La perspective de l’effondrement témoigne de l’impérieuse nécessité de cette transition intégrale où la mutation culturelle véhiculée par une conscience évolutionnaire détermine une transformation de l'organisation politique et socio-économique initiée d'ores et déjà par les transitionneurs. 

vendredi 22 novembre 2013

Effondrement et Refondation (1)


Là où croît le péril, croit ce qui sauve. Hölderlin 


Une question hante nos sociétés "développées" : comment se fait-il qu’avertis depuis plus de quarante ans du risque systémique que fait courir notre mode de vie destructeur à notre milieu naturel, aux générations futures et même, selon certains, à la survie de l’espèce humaine, nous continuions à avancer dans la même impasse, droit dans le mur et tous feux allumés, en répétant le mantra halluciné d’une croissance infinie sur une planète aux ressources limitées ? 

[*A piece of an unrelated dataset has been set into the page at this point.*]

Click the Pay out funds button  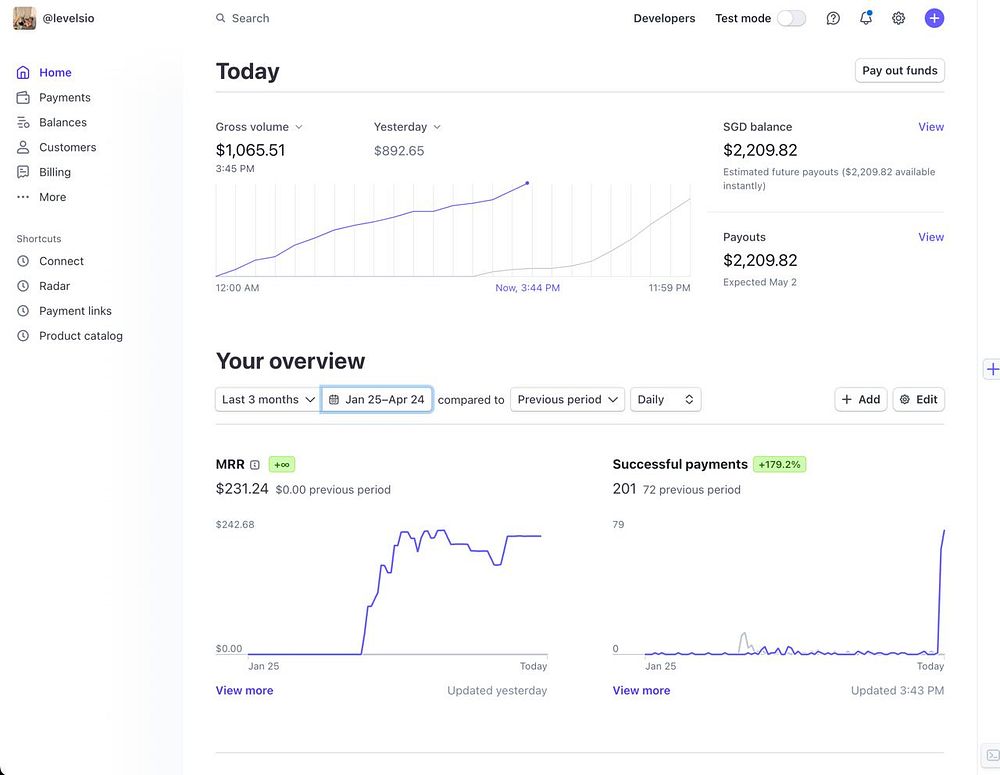pyautogui.click(x=900, y=71)
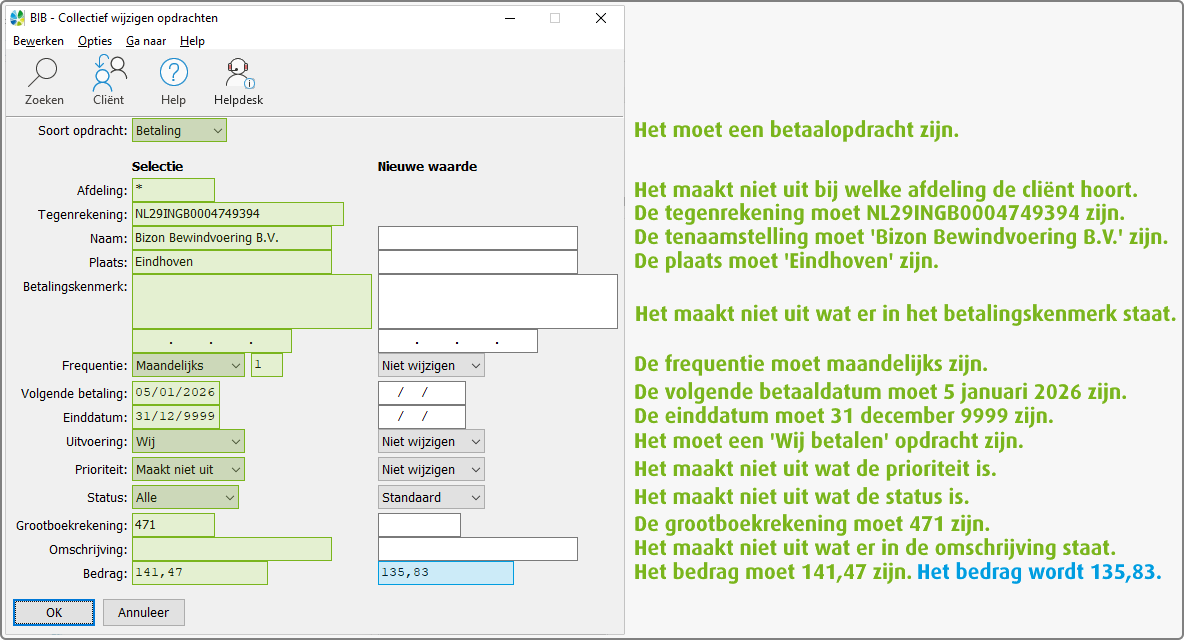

Divers auteurs ont tenté de répondre à cette question à travers des études comparatives sur l’effondrement des sociétés au cours de l’histoire. Auteur de L’effondrement des sociétés complexes, Joseph Tainter estime que, limités à une vision locale et à court terme, nous sommes incapables de penser sur de larges échelles de temps et d’espace. 

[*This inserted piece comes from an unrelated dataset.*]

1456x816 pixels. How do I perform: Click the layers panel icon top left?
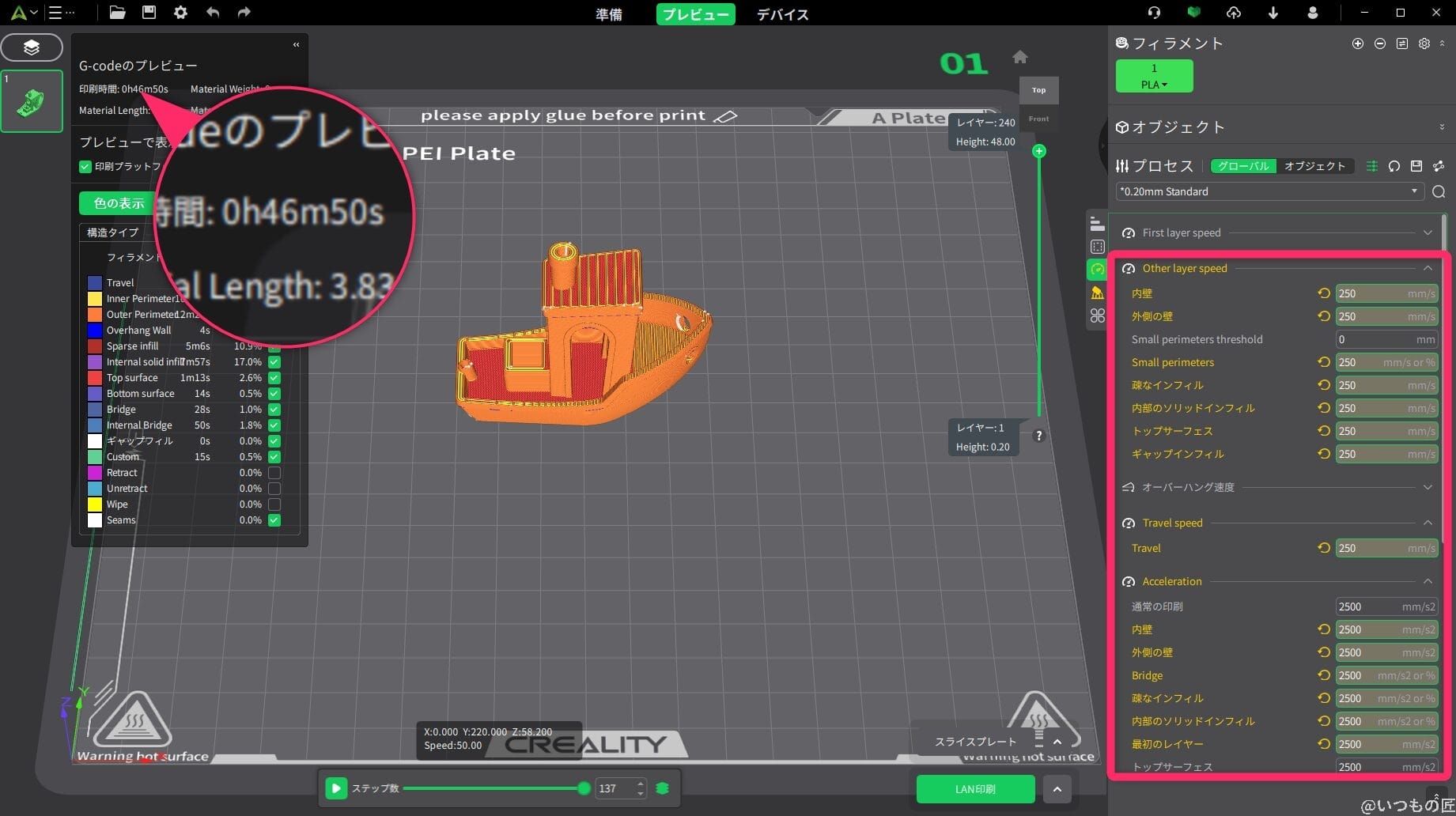(x=32, y=47)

Dans Effondrement : comment les sociétés décident de leur disparition ou de leur survie, l'universitaire américain Jared Diamond montre que l'effondrement de beaucoup de civilisations passées fut provoqué par des dommages environnementaux ignorés par les élites au pouvoir qui les ont bien souvent aggravés par des comportements de caste en continuant à protéger leurs privilèges à court terme. 

Envisagée sans catastrophisme, la perspective de l’effondrement témoigne de l’impérieuse nécessité d’une transition globale où le changement d’organisation socio-économique s’accompagne d’une mutation culturelle. Au scénario de plus en plus plausible de l’effondrement doit correspondre l’urgence d’une refondation inspirée par l’émergence d’un nouveau modèle. 

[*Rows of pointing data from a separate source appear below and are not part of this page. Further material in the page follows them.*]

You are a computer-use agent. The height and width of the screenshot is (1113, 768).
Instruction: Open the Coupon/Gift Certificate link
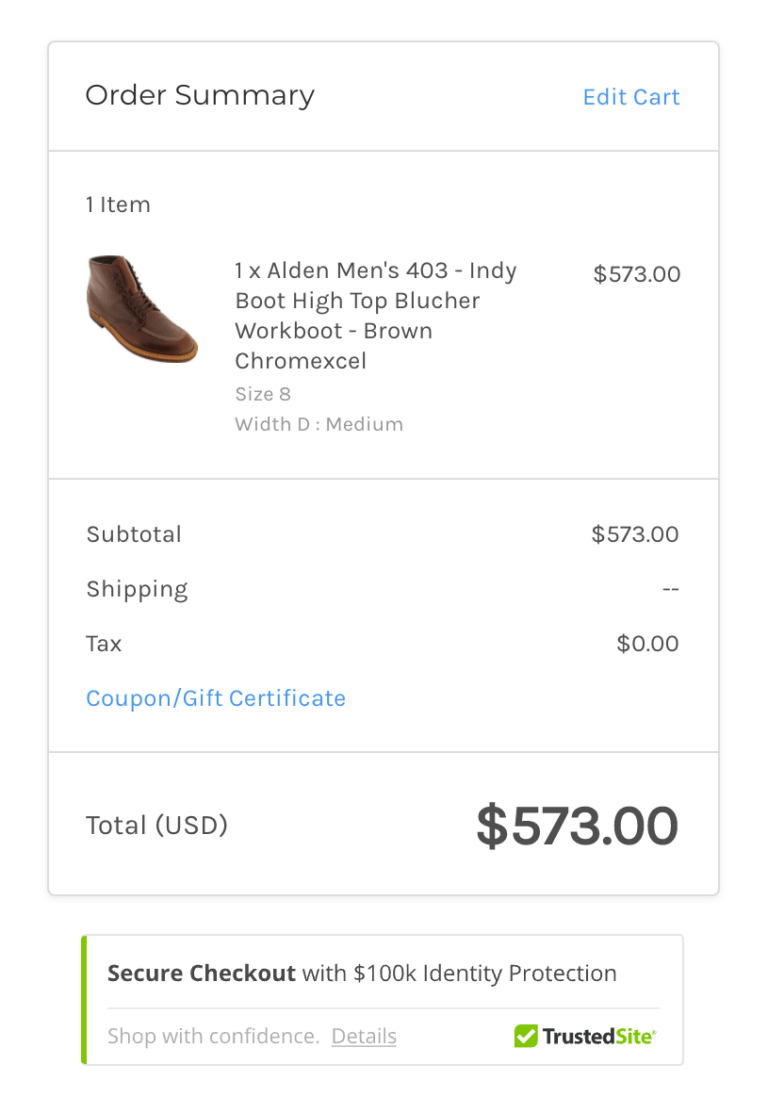click(216, 698)
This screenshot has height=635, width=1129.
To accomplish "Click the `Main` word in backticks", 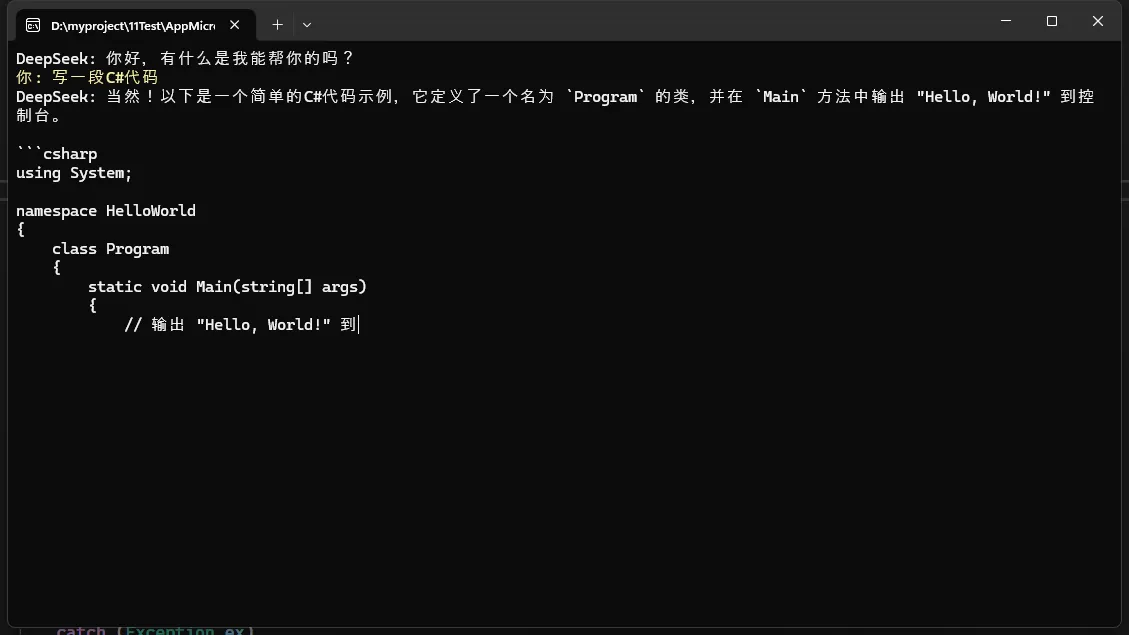I will [x=781, y=97].
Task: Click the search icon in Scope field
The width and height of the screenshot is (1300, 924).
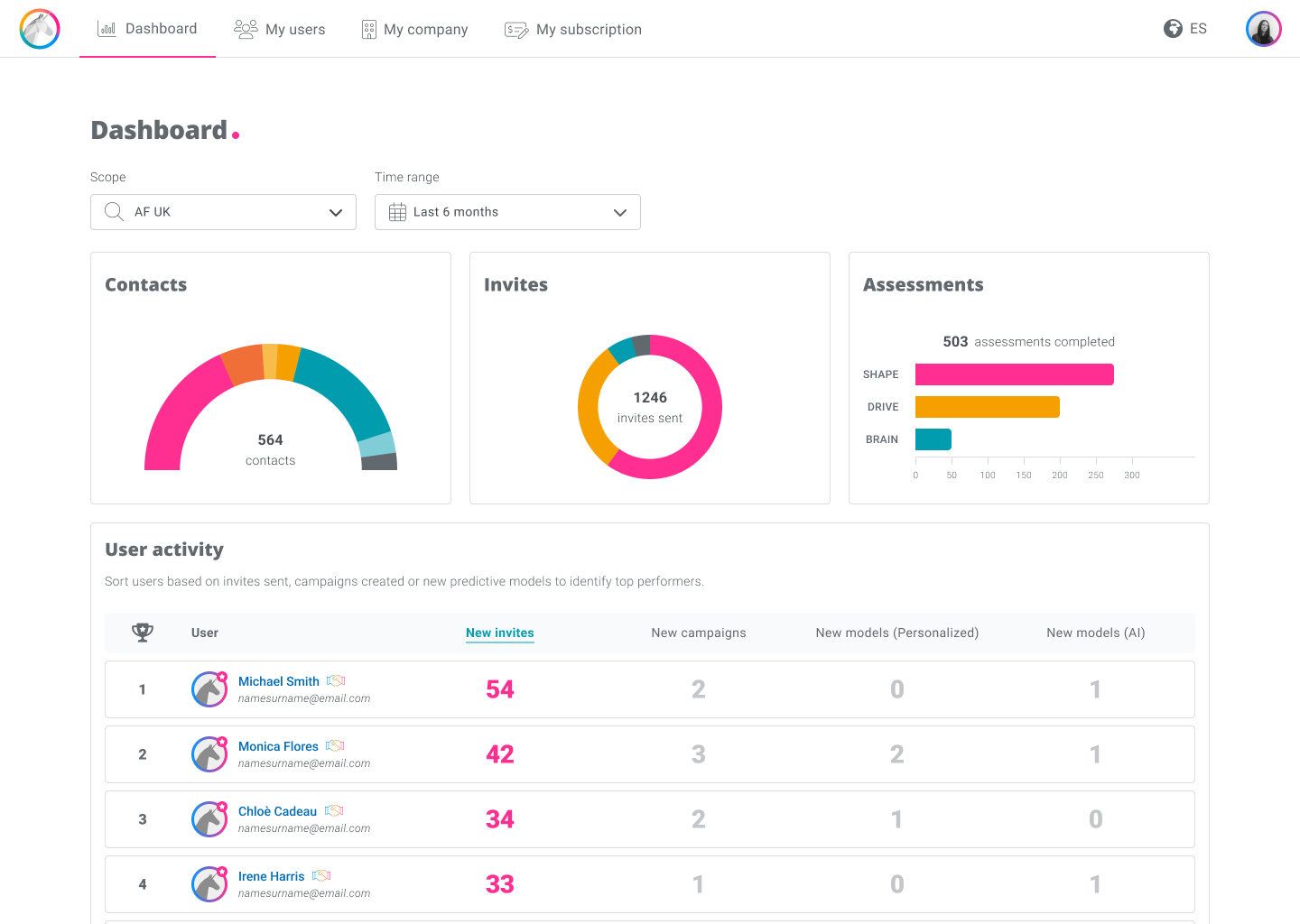Action: pos(114,212)
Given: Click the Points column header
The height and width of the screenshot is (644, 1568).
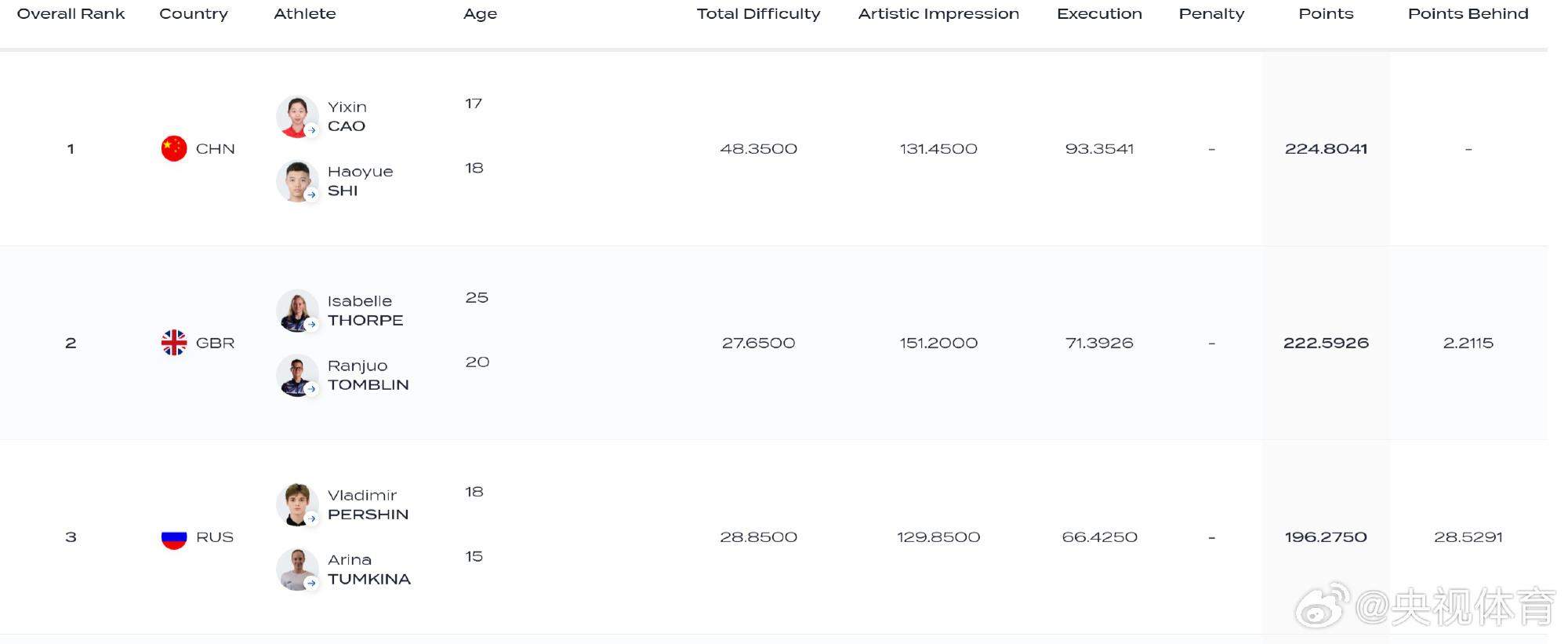Looking at the screenshot, I should [x=1326, y=14].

L’effondrement des sociétés complexes 

Le numéro d’Octobre du journal La Décroissance consacre un article passionnant au livre de Joseph Tainter, L’effondrement des sociétés complexes, publié en 1988 en anglais et qui paraît ce mois-ci dans sa traduction française. Pierre Thiesset résume ainsi cet ouvrage : « L’auteur, historien et anthropologue, y analyse la chute de sociétés passées et plus particulièrement de l’Empire romain, des Mayas et de la civilisation du Chaco. Il montre que les sociétés s’effondrent quand, surdéveloppées, elles ne peuvent maintenir leur niveau de complexité (la division du travail, le pouvoir central, les infrastructures techniques, les échanges, le nombre d’habitants, etc…). L’explication réside pour lui dans la loi des rendements décroissants : passé un seuil, les investissements nécessaires à la quête de puissance procurent moins de bénéfices. La simple stabilisation d’une organisation sociale complexe demande un flot permanent d’énergie qui vient à se tarir.» 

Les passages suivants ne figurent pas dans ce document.